The waiter went away. Conrad leaned back in his chair and studied her carefully. "You look pretty good," he said.
"You look pretty good yourself, Conrad," she told him. And so he did. It was astonishing how little he had aged in twenty-five years. He was just as lean and handsome as he'd ever been-in fact, more so. His black hair was still black, his eye was clear, and he looked altogether like a man who was no more than thirty years old.
"You are older than me, aren't you?" he said.
"What sort of a question is that?" she said, laughing. "Yes Conrad, I am exactly one year older than you. I'm forty-two."
"I thought you were." He was still studying her with the utmost care, his eyes travelling all over her face and neck and shoulders. Anna felt herself blushing.
"Are you an enormously successful doctor?" she asked. "Are you the best in town?"

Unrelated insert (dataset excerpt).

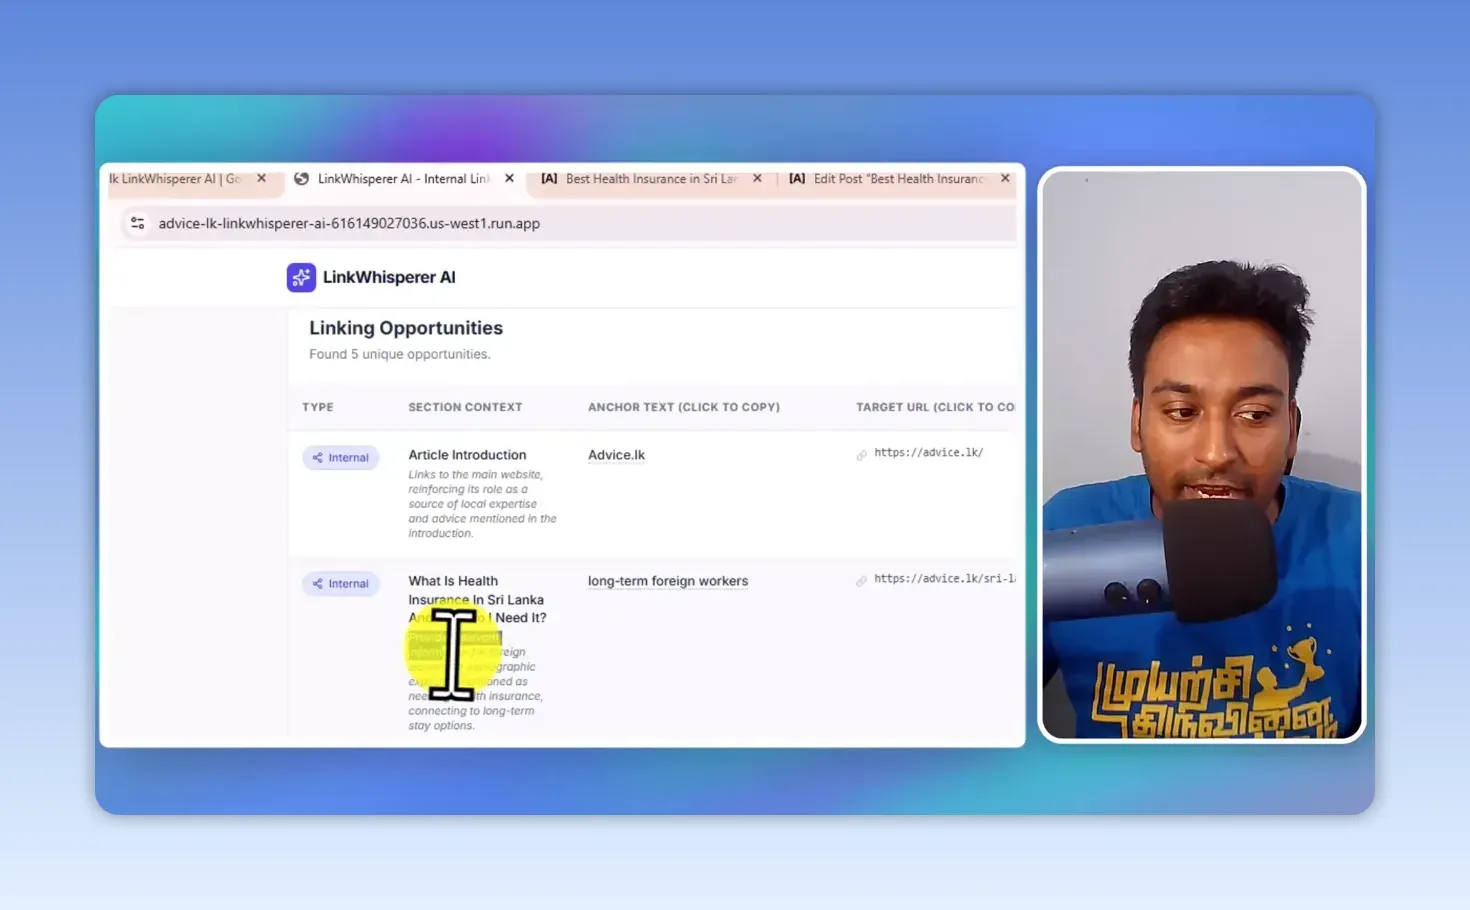Click the browser address bar URL field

He cocked his head over to one side, right over, so that the ear a
lmost touched the top of the shoulder. It was a mannerism that Anna had always liked. "Successful?" he said. "Any doctor can be successful these days in a big city-financially, I mean. But whether or not I am absolutely first rate at my job is another matter. I only hope and pray that I am."
The drinks arrived and Conrad raised his glass and said, "Welcome to Dallas, Anna. I'm so pleased you called me up. It's good to see you again."
"It's good to see you, too, Conrad," she said, speaking the truth.
He looked at her glass. She had taken a huge first gulp, and the glass was now half empty. "You prefer gin to vodka?" he asked.
"I do," she said, "yes."
"You ought to change over."
"Why?"
"Gin is not good for females."
"It's not?"
"It's very bad for them."
"I'm sure it's just as bad for males," she said.
"Actually, no. It isn't nearly so bad for males as it is for females."
"Why is it bad for females?"
"It just is," he said. "It's the way they're built. What kind of work are you engaged in, Anna? And what brought you all the way down to Dallas? Tell me about you."
"Why is gin bad for females?" she said, smiling at him.
He smiled back at her and shook his head, but he didn't answer.
"Go on," she said.
"No, let's drop it."
"You can't leave me up in the air like this," she said. "It's not fair."
After a pause, he said, "Well, if you really want to know, gin contains a certain amount of the oil which is squeezed out of juniper berries. They use it for flavouring."
"What does it do?"
"Plenty."
"Yes, but what?"
"Horrible things."
"Conrad, don't be shy. I'm a big girl now."
He was still the same old Conrad, she thought, still as diffident, as scrupulous, as shy as ever. For that she liked him. "If this drink is really doing horrible things to me," she said, "then it is unkind of you not to tell me what those things are."